One of these beliefs was the danger of zugot – that is to say, that doing things in pairs was hazardous. This concern leads to a question being raised about the Seder night. How can the Sages obligate participants to drink four cups of wine, when doing so would be involving oneself in zugot?
Rav Nahman said that the verse said: “It was a night of watching to the Lord” (Shmot 12:42), which indicates that Passover night is a night that remains guarded from demons and harmful spirits of all kinds. Therefore, there is no cause for concern about this form of danger on this particular night.
Rava said a different answer: The cup of blessing for Grace after Meals on Passover night is used in the performance of an additional mitzva and is not simply an expression of freedom. Therefore, it combines with the other cups for the good, i.e., to fulfill the mitzva to drink four cups, and it does not combine for the bad.
The lengthy discussion of zugot in our Gemara includes a conversation between Rav Pappa and Yosef the Demon [Shida] about the respective dangers of one set of zugot (two) and two sets of zugot (four).

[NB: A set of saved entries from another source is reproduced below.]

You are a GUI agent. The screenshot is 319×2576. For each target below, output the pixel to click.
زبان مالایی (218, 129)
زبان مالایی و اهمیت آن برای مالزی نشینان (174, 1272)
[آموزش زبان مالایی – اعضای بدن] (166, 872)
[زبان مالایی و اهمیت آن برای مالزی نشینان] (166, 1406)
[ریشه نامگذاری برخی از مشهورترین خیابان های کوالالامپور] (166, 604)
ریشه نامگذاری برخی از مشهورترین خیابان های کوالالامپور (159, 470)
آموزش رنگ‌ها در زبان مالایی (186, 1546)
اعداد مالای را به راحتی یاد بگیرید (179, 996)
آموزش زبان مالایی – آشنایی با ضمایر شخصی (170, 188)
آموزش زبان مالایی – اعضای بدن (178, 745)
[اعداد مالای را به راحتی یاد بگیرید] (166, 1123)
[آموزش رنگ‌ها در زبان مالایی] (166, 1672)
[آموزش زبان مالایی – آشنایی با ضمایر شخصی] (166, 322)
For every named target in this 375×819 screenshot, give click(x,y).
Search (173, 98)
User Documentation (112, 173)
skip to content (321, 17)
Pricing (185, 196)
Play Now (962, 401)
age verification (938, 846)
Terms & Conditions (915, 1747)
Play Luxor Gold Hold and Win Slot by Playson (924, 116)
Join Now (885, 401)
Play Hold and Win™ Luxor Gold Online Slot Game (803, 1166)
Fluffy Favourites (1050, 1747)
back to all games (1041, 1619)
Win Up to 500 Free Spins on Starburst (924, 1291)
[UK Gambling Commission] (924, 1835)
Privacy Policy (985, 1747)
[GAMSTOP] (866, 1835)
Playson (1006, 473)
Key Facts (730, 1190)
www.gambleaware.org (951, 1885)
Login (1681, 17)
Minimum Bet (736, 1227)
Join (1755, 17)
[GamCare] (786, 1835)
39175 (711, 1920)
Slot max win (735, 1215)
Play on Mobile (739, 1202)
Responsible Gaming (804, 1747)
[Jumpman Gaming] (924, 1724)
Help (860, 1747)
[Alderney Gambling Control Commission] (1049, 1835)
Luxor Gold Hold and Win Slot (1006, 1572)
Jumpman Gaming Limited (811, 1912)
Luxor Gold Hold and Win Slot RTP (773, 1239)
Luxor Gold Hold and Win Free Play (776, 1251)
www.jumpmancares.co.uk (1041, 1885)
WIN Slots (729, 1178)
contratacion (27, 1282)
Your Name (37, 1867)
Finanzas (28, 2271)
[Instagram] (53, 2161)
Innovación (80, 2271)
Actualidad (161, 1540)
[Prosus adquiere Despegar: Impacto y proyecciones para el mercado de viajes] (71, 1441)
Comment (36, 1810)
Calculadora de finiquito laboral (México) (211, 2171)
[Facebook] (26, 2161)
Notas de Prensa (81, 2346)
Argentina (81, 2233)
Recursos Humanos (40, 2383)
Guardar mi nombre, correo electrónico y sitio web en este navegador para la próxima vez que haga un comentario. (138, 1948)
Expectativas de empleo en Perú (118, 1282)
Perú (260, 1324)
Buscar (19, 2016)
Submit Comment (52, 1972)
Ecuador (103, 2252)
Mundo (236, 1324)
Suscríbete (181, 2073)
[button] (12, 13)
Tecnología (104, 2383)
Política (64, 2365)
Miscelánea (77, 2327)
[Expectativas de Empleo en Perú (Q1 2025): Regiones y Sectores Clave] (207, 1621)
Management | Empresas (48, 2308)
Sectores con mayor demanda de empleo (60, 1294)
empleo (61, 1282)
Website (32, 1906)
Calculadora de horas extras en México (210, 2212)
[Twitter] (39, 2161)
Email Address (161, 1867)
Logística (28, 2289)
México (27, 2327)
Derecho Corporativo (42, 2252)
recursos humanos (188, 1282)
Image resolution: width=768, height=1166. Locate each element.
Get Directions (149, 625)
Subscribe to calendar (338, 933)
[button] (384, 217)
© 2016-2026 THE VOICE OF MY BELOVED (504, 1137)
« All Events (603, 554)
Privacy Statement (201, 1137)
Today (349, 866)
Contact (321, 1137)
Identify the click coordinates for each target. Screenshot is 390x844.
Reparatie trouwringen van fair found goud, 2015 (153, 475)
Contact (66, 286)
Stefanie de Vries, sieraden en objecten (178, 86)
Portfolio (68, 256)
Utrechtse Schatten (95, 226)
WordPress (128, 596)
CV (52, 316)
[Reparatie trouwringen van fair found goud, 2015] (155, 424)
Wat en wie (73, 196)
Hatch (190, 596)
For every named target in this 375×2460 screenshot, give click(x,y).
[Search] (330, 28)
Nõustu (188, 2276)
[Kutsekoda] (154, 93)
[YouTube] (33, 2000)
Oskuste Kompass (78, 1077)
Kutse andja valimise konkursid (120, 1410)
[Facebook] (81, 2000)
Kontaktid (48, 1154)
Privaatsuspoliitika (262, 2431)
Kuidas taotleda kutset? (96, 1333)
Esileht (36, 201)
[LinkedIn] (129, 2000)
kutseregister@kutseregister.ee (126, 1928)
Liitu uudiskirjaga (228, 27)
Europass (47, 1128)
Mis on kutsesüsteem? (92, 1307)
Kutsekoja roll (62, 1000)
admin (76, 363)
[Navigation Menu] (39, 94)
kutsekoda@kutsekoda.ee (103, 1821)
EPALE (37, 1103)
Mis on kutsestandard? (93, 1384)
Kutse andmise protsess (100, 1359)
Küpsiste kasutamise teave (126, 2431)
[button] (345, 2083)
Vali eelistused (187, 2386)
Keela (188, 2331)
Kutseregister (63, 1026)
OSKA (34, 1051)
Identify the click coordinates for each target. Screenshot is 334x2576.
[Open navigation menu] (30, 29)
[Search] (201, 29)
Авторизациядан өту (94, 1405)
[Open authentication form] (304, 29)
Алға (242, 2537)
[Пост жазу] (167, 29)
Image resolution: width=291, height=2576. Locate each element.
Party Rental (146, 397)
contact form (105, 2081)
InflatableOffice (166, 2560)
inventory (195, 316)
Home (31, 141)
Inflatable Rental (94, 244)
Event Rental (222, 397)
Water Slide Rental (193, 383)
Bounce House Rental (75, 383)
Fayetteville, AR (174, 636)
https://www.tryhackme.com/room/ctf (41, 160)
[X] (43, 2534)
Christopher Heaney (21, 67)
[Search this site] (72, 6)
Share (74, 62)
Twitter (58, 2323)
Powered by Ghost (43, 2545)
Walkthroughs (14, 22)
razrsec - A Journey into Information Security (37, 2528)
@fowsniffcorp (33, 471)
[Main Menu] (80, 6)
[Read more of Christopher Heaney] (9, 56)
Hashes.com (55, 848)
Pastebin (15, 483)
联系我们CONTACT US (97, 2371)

The identity of Yosef Shida, who appears in a number of stories throughout the Gemara, is not clear. Rashi brings two possible explanations, one which sees him as a person who was an expert in shedim (demons) and the occult, while the second suggests that he was, himself, a demon with whom the Sages developed a relationship to the extent that they discussed issues of shedim with him. Either one of these explanations can be supported by the various stories about shedim that appear in the Gemara.